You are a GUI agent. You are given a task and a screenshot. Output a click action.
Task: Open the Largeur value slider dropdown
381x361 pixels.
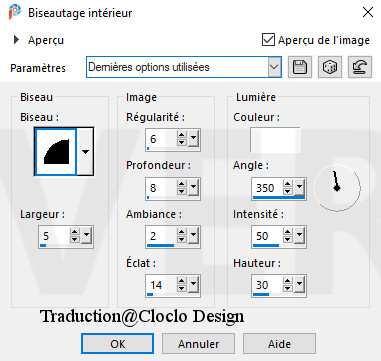[86, 236]
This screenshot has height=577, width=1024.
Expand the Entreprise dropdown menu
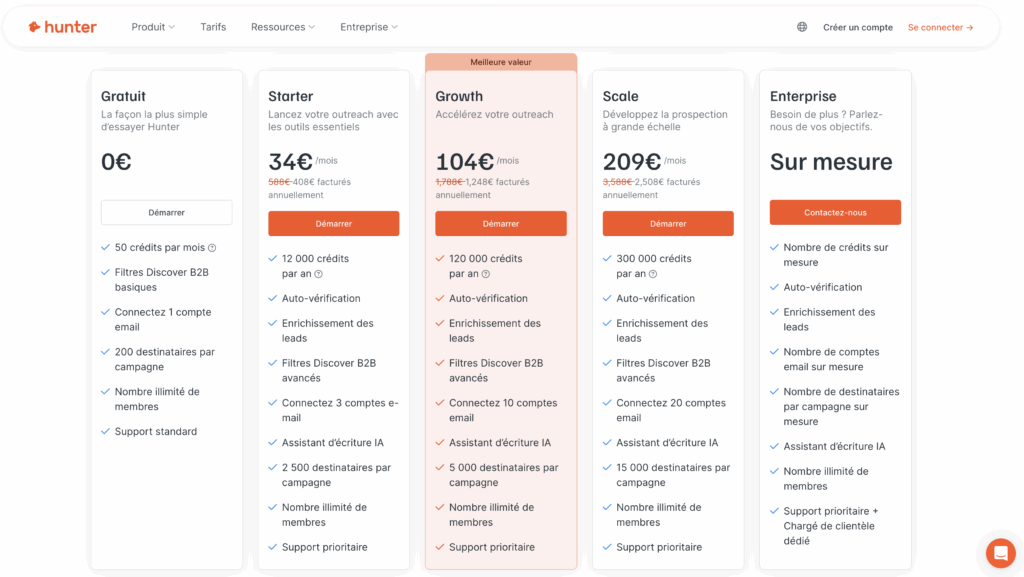369,27
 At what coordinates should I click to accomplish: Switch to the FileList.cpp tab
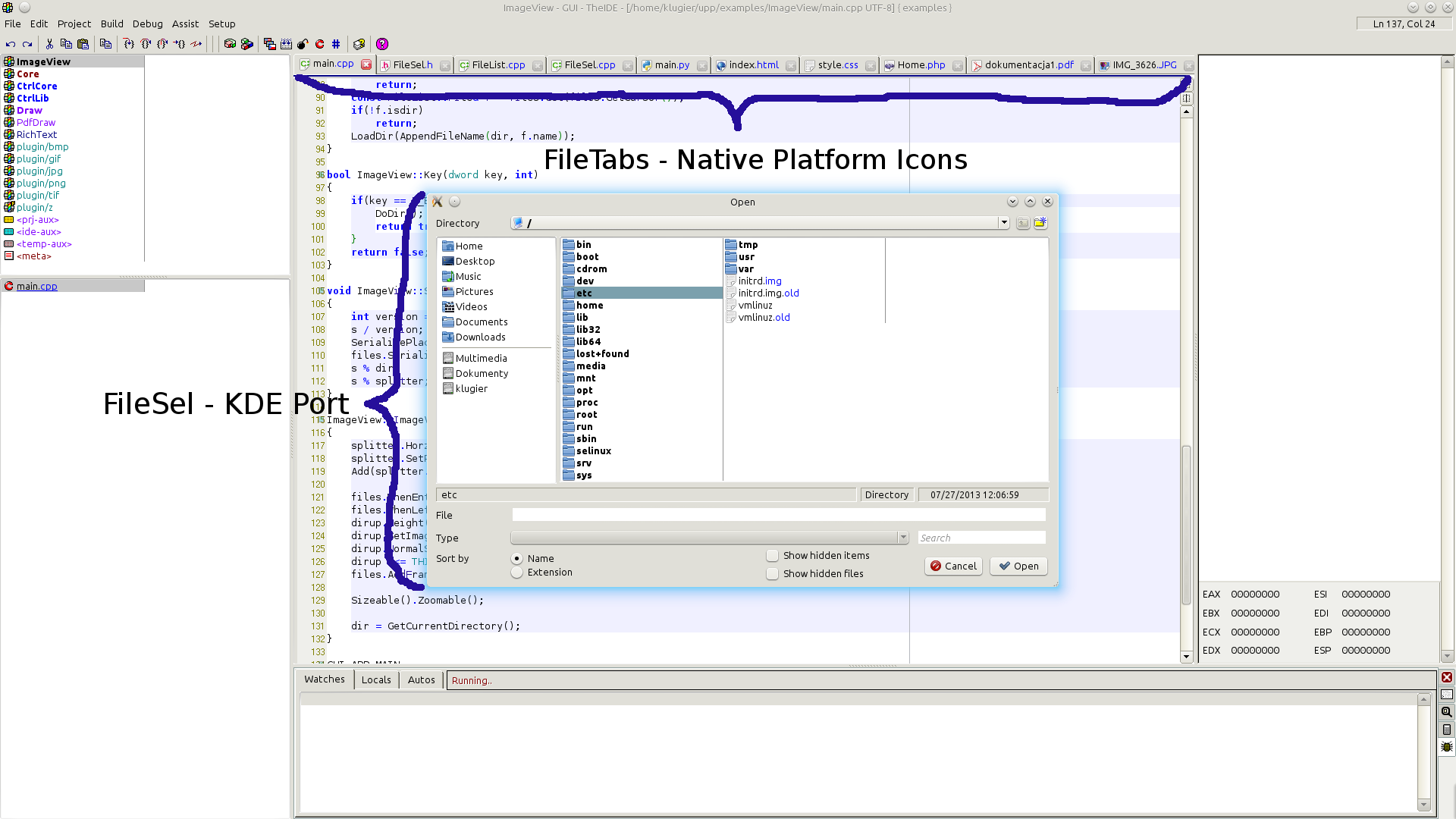tap(498, 65)
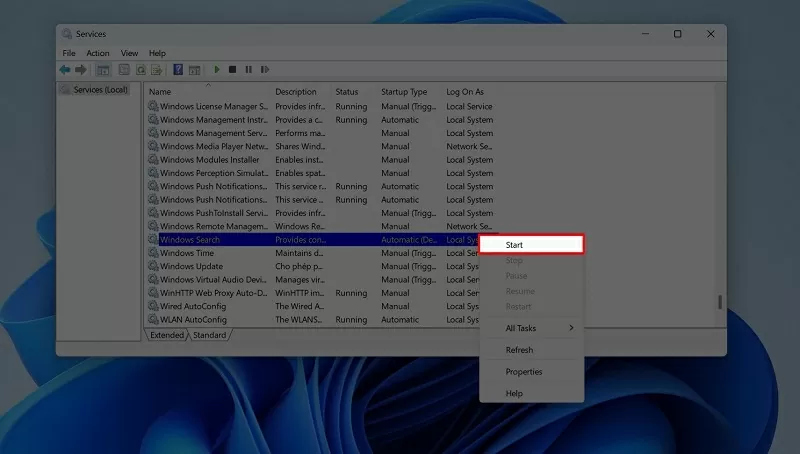Expand the All Tasks submenu arrow
800x454 pixels.
tap(572, 328)
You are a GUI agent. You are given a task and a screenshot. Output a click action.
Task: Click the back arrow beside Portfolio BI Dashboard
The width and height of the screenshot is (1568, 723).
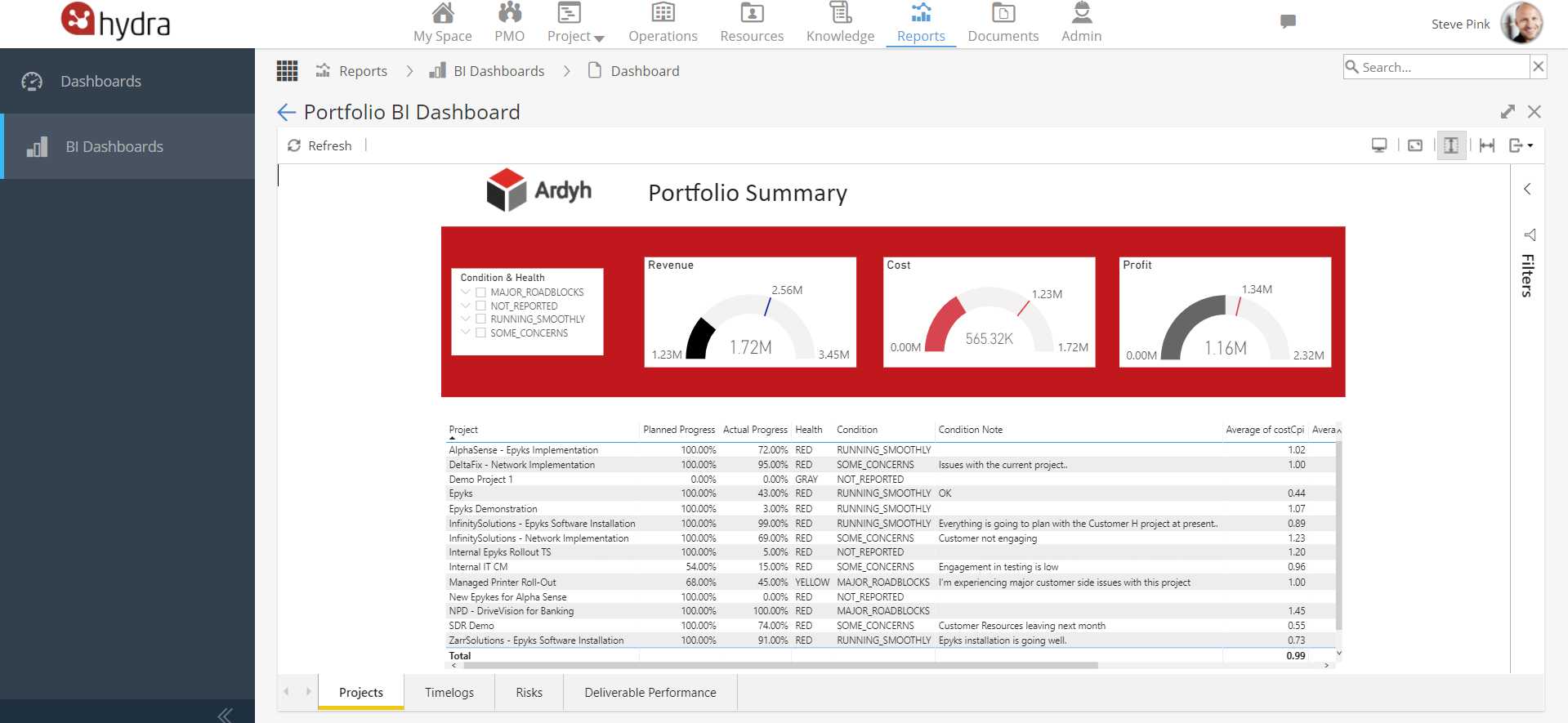coord(286,112)
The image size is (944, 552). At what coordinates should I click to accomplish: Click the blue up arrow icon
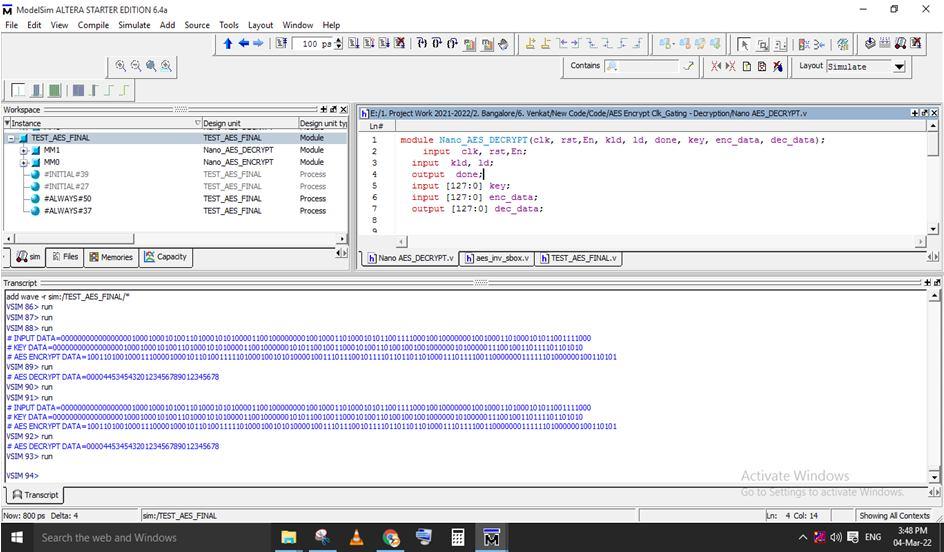[x=227, y=44]
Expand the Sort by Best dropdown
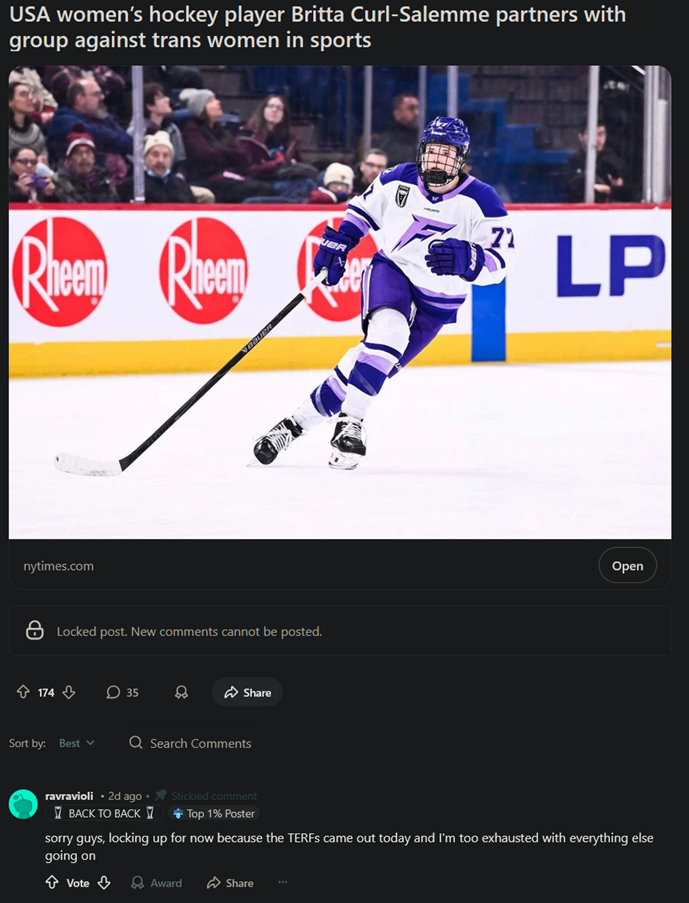The image size is (689, 903). 76,743

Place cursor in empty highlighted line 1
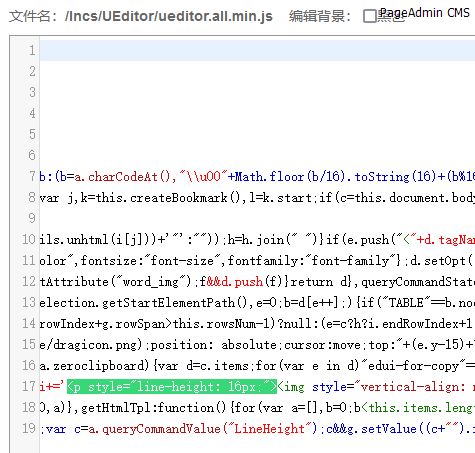tap(257, 50)
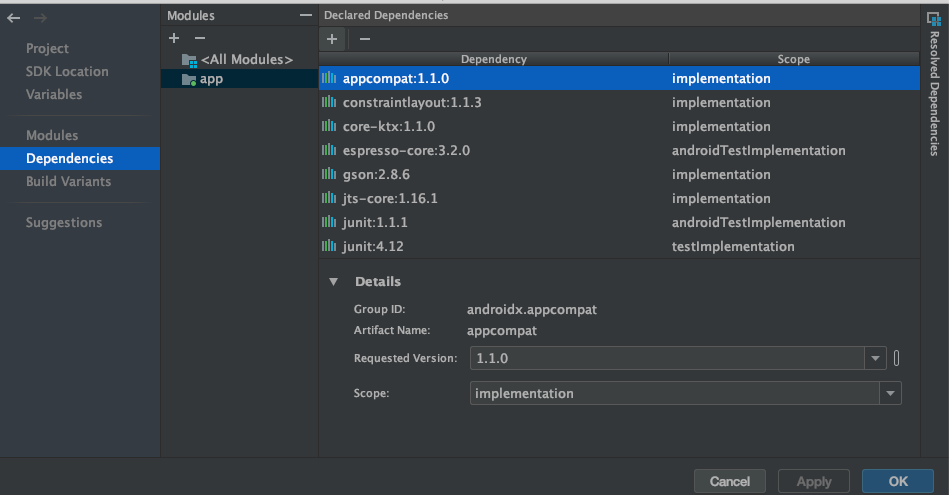Click the forward navigation arrow
The width and height of the screenshot is (949, 495).
[x=40, y=18]
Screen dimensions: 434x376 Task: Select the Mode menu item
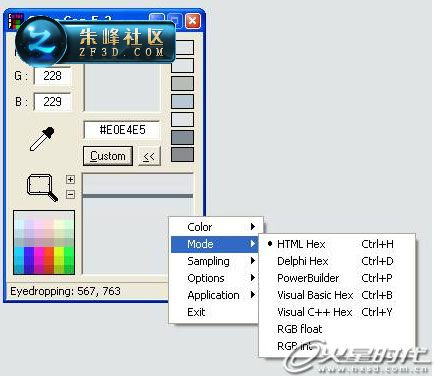pyautogui.click(x=214, y=244)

+-------+

- [Directions for this task] Beginning with the line above that contains "At what coordinates should I click to accomplish: Switch" and ending with the line that contains "Task: Click the", quote each line exactly, keeping out the pictures.

- [Exercise answer]
 At what coordinates should I click to accomplish: Switch to the FileList.cpp tab
tap(498, 65)
Expand the All Tasks submenu arrow
800x454 pixels.
tap(572, 328)
You are a GUI agent. You are given a task and a screenshot. Output a click action.
Task: Click the back arrow beside Portfolio BI Dashboard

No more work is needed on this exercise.